Mi tiene entrambe sui fianchi, le mie invece s'intrecciano dietro la sua nuca. Sorrido e lui mi chiede cos'abbia. Gli rispondo che non ho niente.
In verità sono felice, ma preferisco tenerlo per me.
Sorrido per nascondere le paure che si accavallano: ho paura che possa vederci mio fratello, ho paura di quello che sto provando, ho paura che non resista alla voglia matta di baciarlo.
Ho paura di questa felicità che provo.
I nostri corpi si toccano e si sfiorano e si muovono all'unisono. Non è come ballare con Alessandro, io e Sergio non stiamo ballando, è come se facessimo l'amore ogni volta che siamo vicini.
Restiamo in silenzio per un po', non riesco più a reggere il suo sguardo. Lo abbraccio e gli poso il mento sulla spalla, ma il suo respiro finisce direttamente sul mio collo nudo e la situazione non migliora. Poi dice qualcosa e io lo fisso stralunata.

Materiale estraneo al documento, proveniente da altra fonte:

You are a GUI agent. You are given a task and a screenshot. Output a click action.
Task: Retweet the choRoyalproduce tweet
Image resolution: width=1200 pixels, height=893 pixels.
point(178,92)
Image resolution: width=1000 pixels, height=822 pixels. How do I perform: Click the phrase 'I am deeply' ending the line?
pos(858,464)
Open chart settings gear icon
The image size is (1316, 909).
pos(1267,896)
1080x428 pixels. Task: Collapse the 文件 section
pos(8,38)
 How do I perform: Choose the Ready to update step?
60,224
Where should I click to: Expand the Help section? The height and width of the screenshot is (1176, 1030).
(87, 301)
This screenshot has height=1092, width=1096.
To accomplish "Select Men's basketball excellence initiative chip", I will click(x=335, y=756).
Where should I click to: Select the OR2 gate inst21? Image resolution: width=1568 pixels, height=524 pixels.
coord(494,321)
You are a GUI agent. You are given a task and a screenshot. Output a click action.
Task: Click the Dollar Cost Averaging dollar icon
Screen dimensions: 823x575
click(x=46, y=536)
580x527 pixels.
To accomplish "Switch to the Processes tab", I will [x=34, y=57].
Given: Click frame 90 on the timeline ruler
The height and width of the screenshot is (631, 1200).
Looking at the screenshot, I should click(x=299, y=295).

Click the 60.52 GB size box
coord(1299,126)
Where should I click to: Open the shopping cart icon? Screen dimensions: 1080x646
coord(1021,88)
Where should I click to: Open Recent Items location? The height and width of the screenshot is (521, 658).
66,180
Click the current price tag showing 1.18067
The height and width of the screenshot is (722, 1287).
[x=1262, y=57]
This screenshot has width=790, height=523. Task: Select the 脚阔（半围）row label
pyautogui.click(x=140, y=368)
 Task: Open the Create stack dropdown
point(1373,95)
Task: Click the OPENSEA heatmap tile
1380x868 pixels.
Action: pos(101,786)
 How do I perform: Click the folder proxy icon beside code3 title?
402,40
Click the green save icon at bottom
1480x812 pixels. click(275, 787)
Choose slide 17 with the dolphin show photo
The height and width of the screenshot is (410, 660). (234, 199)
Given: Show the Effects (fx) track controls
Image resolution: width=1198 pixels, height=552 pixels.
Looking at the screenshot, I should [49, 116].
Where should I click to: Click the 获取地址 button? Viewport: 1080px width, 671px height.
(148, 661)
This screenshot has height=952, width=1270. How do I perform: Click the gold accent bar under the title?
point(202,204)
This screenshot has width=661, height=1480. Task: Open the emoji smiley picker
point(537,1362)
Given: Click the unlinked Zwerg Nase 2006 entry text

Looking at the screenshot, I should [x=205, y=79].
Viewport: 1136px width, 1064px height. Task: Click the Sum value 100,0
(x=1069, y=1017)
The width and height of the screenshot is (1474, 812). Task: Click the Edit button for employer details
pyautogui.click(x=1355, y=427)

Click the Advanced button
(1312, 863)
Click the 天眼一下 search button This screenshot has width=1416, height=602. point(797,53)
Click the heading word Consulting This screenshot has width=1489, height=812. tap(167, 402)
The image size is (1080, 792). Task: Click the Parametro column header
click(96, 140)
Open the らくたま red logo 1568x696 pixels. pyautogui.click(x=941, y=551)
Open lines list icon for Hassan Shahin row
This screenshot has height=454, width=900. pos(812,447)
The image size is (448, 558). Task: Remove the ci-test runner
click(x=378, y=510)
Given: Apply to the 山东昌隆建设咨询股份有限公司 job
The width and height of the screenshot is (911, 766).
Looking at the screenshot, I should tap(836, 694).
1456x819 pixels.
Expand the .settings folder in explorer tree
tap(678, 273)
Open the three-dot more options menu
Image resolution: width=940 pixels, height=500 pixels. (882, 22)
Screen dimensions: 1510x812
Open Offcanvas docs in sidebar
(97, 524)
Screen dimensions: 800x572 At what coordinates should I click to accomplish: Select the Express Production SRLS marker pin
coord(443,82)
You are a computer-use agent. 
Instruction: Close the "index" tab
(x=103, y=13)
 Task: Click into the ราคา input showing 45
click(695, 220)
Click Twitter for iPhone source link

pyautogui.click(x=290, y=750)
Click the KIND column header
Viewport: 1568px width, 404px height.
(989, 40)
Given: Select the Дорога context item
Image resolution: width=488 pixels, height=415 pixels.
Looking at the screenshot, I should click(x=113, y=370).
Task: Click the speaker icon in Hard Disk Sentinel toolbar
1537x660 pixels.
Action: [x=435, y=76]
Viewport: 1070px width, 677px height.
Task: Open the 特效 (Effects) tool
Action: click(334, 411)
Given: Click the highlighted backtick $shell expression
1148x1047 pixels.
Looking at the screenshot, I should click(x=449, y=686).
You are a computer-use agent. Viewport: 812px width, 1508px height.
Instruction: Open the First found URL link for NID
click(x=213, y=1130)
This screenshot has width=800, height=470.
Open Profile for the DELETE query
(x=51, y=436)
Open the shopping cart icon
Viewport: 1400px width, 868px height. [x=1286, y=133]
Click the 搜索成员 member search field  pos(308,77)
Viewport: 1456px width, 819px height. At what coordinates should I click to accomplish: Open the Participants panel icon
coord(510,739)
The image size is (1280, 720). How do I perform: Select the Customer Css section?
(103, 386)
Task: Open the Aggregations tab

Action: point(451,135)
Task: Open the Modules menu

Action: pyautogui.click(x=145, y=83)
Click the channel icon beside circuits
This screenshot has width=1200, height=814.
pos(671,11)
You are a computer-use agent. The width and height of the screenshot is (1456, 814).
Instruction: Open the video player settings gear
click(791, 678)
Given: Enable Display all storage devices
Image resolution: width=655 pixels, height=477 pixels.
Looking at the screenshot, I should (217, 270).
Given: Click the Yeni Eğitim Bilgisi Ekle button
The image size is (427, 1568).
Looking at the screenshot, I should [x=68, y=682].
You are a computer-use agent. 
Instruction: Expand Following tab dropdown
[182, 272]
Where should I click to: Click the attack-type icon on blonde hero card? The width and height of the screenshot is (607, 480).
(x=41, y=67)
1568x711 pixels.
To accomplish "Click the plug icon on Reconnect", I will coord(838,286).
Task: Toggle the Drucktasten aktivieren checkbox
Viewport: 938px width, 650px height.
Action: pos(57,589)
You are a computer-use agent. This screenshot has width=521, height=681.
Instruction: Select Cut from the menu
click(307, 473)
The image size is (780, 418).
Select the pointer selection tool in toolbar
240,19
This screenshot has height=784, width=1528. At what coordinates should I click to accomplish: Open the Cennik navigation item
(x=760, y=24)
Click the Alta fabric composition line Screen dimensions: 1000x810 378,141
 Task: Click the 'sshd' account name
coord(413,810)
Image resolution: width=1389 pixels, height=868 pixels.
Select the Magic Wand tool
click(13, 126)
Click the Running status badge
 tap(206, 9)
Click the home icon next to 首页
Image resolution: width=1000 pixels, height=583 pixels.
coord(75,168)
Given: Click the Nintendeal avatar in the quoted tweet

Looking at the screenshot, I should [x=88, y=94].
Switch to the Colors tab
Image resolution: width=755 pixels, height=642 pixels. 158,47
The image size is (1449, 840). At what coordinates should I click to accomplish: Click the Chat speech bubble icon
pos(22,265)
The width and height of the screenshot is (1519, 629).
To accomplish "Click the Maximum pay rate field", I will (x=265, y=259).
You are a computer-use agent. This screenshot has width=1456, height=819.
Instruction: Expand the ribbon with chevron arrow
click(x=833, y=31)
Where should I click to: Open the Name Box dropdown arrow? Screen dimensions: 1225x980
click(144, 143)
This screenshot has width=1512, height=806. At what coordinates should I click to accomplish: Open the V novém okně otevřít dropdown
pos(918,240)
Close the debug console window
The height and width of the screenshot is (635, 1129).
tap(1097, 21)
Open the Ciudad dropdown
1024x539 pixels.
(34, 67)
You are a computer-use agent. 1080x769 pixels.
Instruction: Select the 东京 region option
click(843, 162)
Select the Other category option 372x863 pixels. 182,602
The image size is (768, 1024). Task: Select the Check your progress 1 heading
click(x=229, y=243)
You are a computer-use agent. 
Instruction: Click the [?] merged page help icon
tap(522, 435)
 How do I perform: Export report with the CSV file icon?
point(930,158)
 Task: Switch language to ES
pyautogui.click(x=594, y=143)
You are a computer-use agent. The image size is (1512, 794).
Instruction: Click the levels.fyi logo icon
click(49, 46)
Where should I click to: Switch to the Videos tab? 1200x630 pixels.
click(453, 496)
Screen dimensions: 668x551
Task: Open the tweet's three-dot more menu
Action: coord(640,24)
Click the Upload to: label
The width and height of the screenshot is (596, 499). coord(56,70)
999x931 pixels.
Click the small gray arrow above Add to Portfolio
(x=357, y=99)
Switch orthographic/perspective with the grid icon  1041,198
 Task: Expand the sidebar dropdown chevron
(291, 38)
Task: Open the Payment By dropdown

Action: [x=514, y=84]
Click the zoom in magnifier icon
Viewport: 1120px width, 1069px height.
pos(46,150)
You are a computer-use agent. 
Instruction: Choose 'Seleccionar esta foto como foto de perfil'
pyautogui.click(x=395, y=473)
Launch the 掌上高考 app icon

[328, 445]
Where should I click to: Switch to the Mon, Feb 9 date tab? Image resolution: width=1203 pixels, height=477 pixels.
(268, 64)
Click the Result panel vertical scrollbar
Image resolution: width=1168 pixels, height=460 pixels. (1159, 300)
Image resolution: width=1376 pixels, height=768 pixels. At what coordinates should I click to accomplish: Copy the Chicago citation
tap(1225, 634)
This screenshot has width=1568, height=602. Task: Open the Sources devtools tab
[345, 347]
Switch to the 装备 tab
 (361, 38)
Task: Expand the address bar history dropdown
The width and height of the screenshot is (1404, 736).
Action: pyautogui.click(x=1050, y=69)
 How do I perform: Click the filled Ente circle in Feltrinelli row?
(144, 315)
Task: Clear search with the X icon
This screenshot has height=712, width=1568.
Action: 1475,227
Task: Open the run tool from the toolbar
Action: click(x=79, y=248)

Mi stupisce ogni volta che lo incontro. Mi confonde e mi destabilizza e mi sembra di dover ricominciare sempre d'accapo con lui.
È affascinante, è sportivo, è intraprendente, è timido, è virile, è dolce, è spiritoso, è arrogante, è un ottimo amante.
Lui è tutto questo insieme e , insieme, non è niente di tutto ciò.
 
L'esile bacino di Lily muovendosi, nel suo moto lento e ondoso, gli sfiora il ventre e lui vorrebbe tanto pensare ad altro, ma è troppo difficile. Quella ragazza lo eccita come se fosse un ragazzino alle prime scoperte sessuali, ma è un uomo adulto adesso e deve saper trattenere i suoi istinti.
Sa che non fa bene a nessuno dei due stare abbracciati lì, in mezzo alla sala, sotto gli occhi di tutti, però non riesce a lasciarla andare. Non riesce a staccarsi da lei.
Lo abbraccia e il profumo delicato della sua pelle lo inebria. Prende una grande boccata di quell'odore alla vaniglia che la contraddistingue e sottovoce le chiede:
«Vuoi uscire con me?»
Lily alza il capo e lo fissa interdetta. Sergio comprende che non se lo aspettava, l'ha spiazzata. Le sorride e si vede a baciarla quando lei accetterà l'invito. Tuttavia la risposta tarda ad arrivare. Si sono fermati dal ballare, i loro corpi sono perfettamente immobili, gli occhi dell'uno in quelli dell'altra. Lui la scuote con delicatezza.
«¿Todo bien?»
 
«Vuoi uscire con me?»
Lo fisso e penso che mi stia prendendo in giro.
Lo fisso e ho la mente svuotata come un sacco di patate.
E lui ha quell'espressione da ebete che prenderei a schiaffi.
Uscire? In che senso uscire?
«¿Todo bien?»
Come? Perché mi parla in questa lingua che non comprendo.
«Che intendi per...”uscire”?» Gli chiedo e lo vedo sorridere divertito.
È la seconda volta stasera che ride di me.
«Di solito voi italiani cosa fate durante un appuntamento?» Continua a sghignazzare e io continuo a non capire. «Mangiate? Andate al cinema? Al pub? A ballare?»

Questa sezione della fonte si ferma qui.